Molecular characterization of a 40‐kDa outer membrane protein, FomA, of Fusobacterium periodonticum and comparison with Fusobacterium nucleatum

Abstract

The 40 kDa-outer membrane protein FomA of Fusobacterium periodonticum ATCC 33693 was found to exhibit heat modifiable properties, typical for a porin, and N-terminal sequencing indicated a close relationship to the porin FomA of Fusobacterium nucleatum. A polymerase chain reaction approach was therefore applied for sequencing the fomA gene of F. periodonticum, and nucleotide and deduced amino acid sequences were aligned and compared with the corresponding sequences of different strains of F. nucleatum.
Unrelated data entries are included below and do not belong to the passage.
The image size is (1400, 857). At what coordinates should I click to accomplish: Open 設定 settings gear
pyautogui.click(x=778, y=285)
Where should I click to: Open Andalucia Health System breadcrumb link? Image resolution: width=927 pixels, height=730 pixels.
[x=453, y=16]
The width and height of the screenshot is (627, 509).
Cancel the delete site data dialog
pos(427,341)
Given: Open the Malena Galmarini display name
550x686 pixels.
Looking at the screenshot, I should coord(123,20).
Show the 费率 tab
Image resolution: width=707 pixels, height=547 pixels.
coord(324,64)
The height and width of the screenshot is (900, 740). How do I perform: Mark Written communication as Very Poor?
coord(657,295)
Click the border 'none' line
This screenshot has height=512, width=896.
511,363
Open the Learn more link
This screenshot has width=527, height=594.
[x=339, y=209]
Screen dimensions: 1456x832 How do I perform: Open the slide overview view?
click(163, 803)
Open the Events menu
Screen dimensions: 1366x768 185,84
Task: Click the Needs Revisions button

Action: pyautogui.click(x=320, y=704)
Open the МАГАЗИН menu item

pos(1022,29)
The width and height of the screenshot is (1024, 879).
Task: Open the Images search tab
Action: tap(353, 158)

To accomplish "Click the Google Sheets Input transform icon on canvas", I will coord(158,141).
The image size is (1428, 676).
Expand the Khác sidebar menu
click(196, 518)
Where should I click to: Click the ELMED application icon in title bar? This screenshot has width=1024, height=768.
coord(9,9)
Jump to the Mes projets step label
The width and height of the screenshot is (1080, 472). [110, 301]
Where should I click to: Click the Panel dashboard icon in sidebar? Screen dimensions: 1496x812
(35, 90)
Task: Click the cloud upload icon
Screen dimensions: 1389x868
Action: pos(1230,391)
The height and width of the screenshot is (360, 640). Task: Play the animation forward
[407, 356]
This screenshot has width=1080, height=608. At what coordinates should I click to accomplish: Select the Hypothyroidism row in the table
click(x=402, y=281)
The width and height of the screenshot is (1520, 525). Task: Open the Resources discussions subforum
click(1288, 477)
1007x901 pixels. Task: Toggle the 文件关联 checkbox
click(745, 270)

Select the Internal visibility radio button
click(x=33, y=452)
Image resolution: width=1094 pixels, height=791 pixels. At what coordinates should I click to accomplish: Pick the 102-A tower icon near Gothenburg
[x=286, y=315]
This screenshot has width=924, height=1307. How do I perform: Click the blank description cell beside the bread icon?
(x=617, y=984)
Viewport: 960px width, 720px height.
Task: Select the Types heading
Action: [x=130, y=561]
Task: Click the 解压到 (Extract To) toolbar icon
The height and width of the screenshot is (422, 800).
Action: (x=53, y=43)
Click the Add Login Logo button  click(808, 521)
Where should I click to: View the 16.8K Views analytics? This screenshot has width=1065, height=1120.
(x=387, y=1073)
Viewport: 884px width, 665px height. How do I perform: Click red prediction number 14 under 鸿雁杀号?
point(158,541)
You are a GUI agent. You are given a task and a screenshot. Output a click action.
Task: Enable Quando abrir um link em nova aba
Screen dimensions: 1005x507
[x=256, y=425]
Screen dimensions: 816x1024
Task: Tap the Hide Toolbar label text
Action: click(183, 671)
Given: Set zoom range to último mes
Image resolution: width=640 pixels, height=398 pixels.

In all strains we found a common protein upstream of the fomA gene. The noncoding area upstream of the putative -35 region of the F. periodonticum fomA gene exhibited little sequence similarity with the F. nucleatum gene. The transcriptional unit of FomA, on the other hand, was very similar, with the similarities concentrated in domains that were interspersed with hypervariable regions. A topology model was made and compared with those made for F. nucleatum. This indicated that the great similarities reside in the membrane-spanning segments of the protein, while most cell surface exposed loops were hypervariable. The results strongly support the proposed model for FomA and also indicate that these taxa are related but on a lower level than the subspecies level. The codon usage of F. periodonticum is comparable to that of F. nucleatum, and the triplet AGA is the only codon used for arginine.